GIVEN REQUEST 1
According to the text on migrating CPM, how many mobile subscribers did Türk Telekom serve as of September 2019?
GIVEN REQUEST 2
Please carry on the text on migrating CPM from its last sentence.

EXTRACTED TEXT

● ● ● ●

The aforementioned case study was conducted on
an enterprise application in Türk Telekom, one of the
largest telecommunication companies and the first
integrated telecommunication operator in Turkey,
with a history of 178 years. As of September 2019,
Türk Telekom provides telecommunication services
to 14.6 million land line, 11.3 million broadband, 3.6
million TV and 22.8 million mobile subscribers. In
this paper, the Customer Problem Management
(CPM) (TMForum Frameworx, 2019) application
from the enterprise application inventory of Türk
Telekom that serves all the aforementioned customers
has been selected, and the migration of CPM to
MnSA is examined and documented as a case study,
with a specific focus on the lessons learned
throughout the project management of this migration
process. The CPM application was developed initially
as a monolithic system with the aim of centralizing in
an end-to-end way numerous different service failure
management processes running on different systems
at Türk Telekom. CPM is providing the Service
Failure Management Product which facilitates the
failure management in different broadband services
of Türk Telekom (e.g. xDSL, PSTN, IPTV, Data,
P2P, etc.), allows reception of failures from different
channels, manages the sending and receiving of
failure notifications, stores and monitors end-to-end
records of failures, facilitates problem management,
provides inter-team workflows, and has the capability
of generating executive reports that may support
future investment decisions and further decisions at
strategic level. As CPM manages the failures
submitted by customers, its accessibility level is
required to be at the highest. Moreover, as a result of
the continuously introduced new products and
services, and rapidly changing legislations and
technology in the telecom domain, CPM is required
to meet the changing functional requirements of both
internal and external customers. However, as CPM is
a monolithic application, the deployment of any
changes to the live environment is only possible by
stopping the whole CPM and all associated services.
The rest of this paper is organized as follows:
Section 2 provides a brief literature review of related
studies and approaches from the microservices
domain, Section 3 describes the proposed
methodology, Section 4 summarizes the migration of
the CPM application to an MnSA as a case study, and
finally Section 5 concludes the findings, gives the
evaluation of the proposed approach by a team of
developers, summarizes the lessons learned and refers
to the planned future work.
2 LITERATURE REVIEW
The migration literature on MnSA is almost non-
existent as the concept of miniservices is considerably
new compared to microservices. Similarly, no case
studies documenting the success of migration to an
MnSA exist. However, a number of studies have
addressed the problem of decomposing an already
existing monolithic application to microservices or
documented case studies of migration from
monolithic applications to MSA. Even though there
are notable differences between the concept of MSA
and MnSA, we believe that similar studies in the
domain of microservices would shed light to better
understanding the implementation of miniservices.

● ● ● ●

Some items
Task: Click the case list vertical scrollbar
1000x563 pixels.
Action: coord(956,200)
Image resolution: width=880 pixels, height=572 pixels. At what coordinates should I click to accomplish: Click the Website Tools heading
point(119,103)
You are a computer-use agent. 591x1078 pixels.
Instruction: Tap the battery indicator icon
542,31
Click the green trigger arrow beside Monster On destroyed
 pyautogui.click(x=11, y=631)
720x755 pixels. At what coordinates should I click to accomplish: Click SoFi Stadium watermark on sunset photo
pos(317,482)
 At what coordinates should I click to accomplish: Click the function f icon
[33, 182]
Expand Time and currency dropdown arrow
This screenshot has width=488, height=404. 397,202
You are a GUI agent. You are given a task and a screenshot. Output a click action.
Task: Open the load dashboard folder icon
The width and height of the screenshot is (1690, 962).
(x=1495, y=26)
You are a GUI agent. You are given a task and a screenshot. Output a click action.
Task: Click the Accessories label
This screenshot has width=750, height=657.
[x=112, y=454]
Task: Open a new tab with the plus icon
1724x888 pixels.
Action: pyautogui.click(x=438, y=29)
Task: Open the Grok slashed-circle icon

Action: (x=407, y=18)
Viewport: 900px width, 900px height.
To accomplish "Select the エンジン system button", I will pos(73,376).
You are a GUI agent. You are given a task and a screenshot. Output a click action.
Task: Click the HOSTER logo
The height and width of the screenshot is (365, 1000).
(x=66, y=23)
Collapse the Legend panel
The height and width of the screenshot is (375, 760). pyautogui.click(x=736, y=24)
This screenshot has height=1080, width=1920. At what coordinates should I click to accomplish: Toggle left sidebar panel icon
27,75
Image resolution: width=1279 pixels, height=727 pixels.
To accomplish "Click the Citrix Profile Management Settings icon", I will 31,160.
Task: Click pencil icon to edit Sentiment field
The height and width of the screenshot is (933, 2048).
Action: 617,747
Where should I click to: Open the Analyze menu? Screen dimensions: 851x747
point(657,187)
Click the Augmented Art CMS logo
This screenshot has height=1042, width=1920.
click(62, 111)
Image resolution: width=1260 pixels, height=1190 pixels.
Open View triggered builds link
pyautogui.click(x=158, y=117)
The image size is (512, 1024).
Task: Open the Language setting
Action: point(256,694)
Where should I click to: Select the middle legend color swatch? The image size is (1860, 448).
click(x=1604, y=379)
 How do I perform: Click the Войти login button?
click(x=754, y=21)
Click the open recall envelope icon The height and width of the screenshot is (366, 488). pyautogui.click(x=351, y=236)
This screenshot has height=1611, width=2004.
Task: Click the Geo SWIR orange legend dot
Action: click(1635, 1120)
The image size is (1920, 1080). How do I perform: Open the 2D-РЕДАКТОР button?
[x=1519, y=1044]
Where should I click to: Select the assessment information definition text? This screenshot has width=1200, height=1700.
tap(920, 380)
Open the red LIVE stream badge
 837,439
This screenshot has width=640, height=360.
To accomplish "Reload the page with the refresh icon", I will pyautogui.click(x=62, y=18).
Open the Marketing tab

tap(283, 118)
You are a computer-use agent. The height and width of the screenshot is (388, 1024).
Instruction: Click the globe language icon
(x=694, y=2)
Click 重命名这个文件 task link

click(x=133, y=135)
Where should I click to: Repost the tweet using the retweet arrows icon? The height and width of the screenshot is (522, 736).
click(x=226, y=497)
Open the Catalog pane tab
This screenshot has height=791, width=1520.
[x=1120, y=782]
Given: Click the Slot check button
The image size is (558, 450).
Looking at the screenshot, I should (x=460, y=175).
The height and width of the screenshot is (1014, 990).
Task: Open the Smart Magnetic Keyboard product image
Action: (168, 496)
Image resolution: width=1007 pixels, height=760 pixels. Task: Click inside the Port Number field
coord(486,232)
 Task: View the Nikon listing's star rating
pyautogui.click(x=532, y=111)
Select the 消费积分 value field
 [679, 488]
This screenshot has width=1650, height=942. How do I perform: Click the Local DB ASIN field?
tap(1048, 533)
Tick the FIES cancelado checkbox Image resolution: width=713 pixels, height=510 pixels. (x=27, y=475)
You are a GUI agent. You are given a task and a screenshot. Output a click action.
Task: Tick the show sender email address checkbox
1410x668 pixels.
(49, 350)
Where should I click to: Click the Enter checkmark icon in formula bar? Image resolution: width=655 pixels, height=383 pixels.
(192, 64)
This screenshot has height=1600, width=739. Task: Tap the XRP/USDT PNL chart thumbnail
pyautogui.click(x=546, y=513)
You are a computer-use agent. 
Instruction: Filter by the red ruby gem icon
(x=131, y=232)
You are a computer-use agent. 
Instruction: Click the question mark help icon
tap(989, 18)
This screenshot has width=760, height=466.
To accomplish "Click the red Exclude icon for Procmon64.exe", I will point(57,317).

● ● ● ●

TASK RESPONSE 1
22.8 million

TASK RESPONSE 2
Several software products exist that have been
developed as solution to the problem of microservice
identification, such as Service Cutter (Service Cutter;
Gysel, Kölbener, Giersche, & Zimmermann, 2016) or
graph based analysis by using Neo4J GraphGist
(Bastani, 2015). A systematic mapping study by Di
Francesco, Lago and Malavolta (2019) by examining
103 studies regarding microservices displays the
current trends in the microservices research and the
gap between academy and industry in this domain.
Baresi, Garriga and De Renzis (2017), by utilizing
a clustering approach, propose a solution to the
Migration of Monolith Applications to Miniservices: A Case Study from the Telecom Domain
391
problem of identifying microservice granularity
based on the semantic similarity between predicted
and available functionality of the application, with a
success rate of 80% in correct identification of
microservices. Levcovitz, Terra and Valente (2015)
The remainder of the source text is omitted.